Excerpted text:
<<<<

W3C home > Mailing lists > Public > public-tracking@w3.org > August 2014

Re: Deidentification (ISSUE-188)

From: David Singer <singer@apple.com>
Date: Thu, 14 Aug 2014 12:57:03 -0700
Cc: Justin Brookman <jbrookman@cdt.org>, public-tracking@w3.org, Mike O'Neill <michael.oneill@baycloud.com>
Message-id: <D927E326-34BF-4F59-9646-838D3356E0B2@apple.com>
To: rob@blaeu.com

On Aug 14, 2014, at 11:54 , Rob van Eijk <rob@blaeu.com> wrote:

> The core of my issue, which may be a symantic issue, is that the current text is fixed on the word identification. To me it is not clear enough from the current definition that anything else than the 'one way street' is considered re-identification. The definition must be more specific on this point.

The data has to remain forever in a state in which it does not link to a specific user, user-agent, or device.  How much more specific can we be?

> Does cookie-syncing (which is commonly used in real-time bidding) fall under the meaning of re-identification?

>>>>

Exercises to complete:
1: In the deidentification message, what is cookie-syncing said to be commonly used in?
2: Condense the paragraph of the deidentification message that begins "The core of my issue" into two sentences.
3: From the deidentification message, copy everything from "On Aug 14, 2014, at" down to "meaning of re-identification?".

Supplied material:
<<<<

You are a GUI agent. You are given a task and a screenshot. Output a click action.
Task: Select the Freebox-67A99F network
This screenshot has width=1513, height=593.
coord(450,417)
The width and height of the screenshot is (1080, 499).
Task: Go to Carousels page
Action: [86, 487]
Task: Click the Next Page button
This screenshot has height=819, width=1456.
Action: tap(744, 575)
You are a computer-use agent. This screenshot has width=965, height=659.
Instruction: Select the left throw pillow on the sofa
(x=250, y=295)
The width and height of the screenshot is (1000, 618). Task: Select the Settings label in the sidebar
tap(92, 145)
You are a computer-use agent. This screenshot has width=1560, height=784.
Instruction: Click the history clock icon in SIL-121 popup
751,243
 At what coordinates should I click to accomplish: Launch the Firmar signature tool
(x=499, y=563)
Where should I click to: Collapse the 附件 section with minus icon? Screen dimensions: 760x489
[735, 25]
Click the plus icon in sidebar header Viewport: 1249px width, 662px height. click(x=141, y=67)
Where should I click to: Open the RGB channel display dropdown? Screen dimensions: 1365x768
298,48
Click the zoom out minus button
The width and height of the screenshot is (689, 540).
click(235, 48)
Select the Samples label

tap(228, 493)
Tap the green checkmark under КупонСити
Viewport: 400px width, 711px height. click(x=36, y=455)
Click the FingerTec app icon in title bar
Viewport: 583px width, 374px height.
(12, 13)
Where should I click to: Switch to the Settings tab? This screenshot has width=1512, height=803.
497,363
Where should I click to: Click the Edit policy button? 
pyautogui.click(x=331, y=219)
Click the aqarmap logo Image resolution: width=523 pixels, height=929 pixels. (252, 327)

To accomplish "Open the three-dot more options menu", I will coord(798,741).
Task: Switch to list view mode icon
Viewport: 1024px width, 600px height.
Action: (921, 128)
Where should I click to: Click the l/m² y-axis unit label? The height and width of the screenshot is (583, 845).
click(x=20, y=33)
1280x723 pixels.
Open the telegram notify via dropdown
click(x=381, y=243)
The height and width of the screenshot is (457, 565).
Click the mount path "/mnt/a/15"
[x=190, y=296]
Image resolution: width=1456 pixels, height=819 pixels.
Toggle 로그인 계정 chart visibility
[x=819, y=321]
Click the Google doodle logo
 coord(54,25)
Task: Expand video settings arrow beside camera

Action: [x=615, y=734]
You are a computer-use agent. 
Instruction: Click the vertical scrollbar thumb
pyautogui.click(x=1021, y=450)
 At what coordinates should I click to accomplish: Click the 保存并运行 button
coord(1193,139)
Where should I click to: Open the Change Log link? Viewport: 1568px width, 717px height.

>>>>

Solution list:
1: Real-time bidding.

2: The writer's concern, possibly a semantic one, is that the current text is fixed on the word "identification," so the definition doesn't make clear whether anything other than the "one way street" counts as re-identification. The definition needs to be more specific on this point.

3:
On Aug 14, 2014, at 11:54 , Rob van Eijk <rob@blaeu.com> wrote:

> The core of my issue, which may be a symantic issue, is that the current text is fixed on the word identification. To me it is not clear enough from the current definition that anything else than the 'one way street' is considered re-identification. The definition must be more specific on this point.

The data has to remain forever in a state in which it does not link to a specific user, user-agent, or device.  How much more specific can we be?

> Does cookie-syncing (which is commonly used in real-time bidding) fall under the meaning of re-identification?